Tramite gli algoritmi messi a punto da Octo, questa massa incredibile di dati viene macinata e spremuta, traducendosi in precise informazioni sia sul comportamento del guidatore al volante (le sue accelerazioni improvvise, le sue brusche frenate, le ore di guida senza intervallo, le soste), sia sullo stato del veicolo (la qualità delle strade percorse, gli eventuali incidenti subiti). «Insomma – riassume Forneris – Octo Telematics fornisce ad aziende terze – tipicamente le imprese assicuratrici, ma anche i car makers e oggi in misura crescente le grandi società di noleggio e fleet management e le neonate imprese di car sharing – informazioni molto dettagliate e in tempo reale sul comportamento dei loro clienti». A loro volta le informazioni servono per offrire un servizio migliore, per intervenire in caso di incidente, per misurare a distanza il potenziale livello di usura di componenti e parti di ricambio, in ottica di manutenzione preventiva, o per modulare i prezzi delle polizze assicurative in funzione del fattore di rischio rappresentato dal titolare della polizza.
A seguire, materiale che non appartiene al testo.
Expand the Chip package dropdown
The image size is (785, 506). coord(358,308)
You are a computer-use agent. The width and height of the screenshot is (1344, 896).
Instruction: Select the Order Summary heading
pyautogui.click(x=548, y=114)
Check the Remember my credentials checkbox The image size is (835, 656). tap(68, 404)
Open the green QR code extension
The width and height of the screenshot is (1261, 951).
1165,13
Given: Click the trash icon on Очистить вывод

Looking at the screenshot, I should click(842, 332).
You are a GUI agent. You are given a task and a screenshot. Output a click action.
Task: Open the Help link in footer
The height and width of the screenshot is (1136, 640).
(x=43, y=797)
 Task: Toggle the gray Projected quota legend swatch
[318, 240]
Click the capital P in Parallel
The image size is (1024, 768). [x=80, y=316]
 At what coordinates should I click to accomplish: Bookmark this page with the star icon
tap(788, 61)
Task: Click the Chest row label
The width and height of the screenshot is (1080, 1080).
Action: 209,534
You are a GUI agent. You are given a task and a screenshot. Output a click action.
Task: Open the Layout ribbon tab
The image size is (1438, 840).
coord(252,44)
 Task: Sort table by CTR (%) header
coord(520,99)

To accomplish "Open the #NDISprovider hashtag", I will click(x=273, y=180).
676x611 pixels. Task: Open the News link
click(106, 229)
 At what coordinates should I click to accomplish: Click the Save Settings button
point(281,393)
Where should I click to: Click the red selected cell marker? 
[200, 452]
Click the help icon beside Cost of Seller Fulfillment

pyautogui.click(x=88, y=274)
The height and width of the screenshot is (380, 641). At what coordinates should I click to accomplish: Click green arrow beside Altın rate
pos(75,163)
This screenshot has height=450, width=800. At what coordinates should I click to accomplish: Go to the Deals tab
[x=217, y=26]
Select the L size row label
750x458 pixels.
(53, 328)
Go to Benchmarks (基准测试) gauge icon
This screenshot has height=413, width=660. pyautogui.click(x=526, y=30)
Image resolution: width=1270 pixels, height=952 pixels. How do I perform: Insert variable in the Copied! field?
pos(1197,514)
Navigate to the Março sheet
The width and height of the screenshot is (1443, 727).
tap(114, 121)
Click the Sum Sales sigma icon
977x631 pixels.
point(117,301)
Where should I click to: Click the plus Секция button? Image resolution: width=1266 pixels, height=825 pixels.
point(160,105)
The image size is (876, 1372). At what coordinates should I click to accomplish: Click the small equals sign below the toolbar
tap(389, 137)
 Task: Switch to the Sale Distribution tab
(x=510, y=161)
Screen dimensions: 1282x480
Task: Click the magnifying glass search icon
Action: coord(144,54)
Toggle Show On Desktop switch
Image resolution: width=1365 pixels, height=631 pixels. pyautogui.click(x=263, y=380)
I più prudenti vengono premiati con sconti sulla loro polizza, i più “spericolati” pagano qualcosa in più. «Si possono ottenere risparmi del 30 per cento rispetto alle polizze» – conclude Forneris. «È stata una soluzione di grande successo perché del tutto innovativa, in un mercato che si era completamente rotto, aveva perso ogni relazione affettiva con i propri clienti, che oggi grazie ai nostri device, vengono raggiunti da servizi migliori, in tempo reale e in chiave one-to-one». Niente di tutto questo sarebbe stato possibile senza le tecnologie della Terza Piattaforma e il cambiamento di mentalità che questa trasformazione induce nei processi aziendali e nello stile manageriale e organizzativo delle imprese.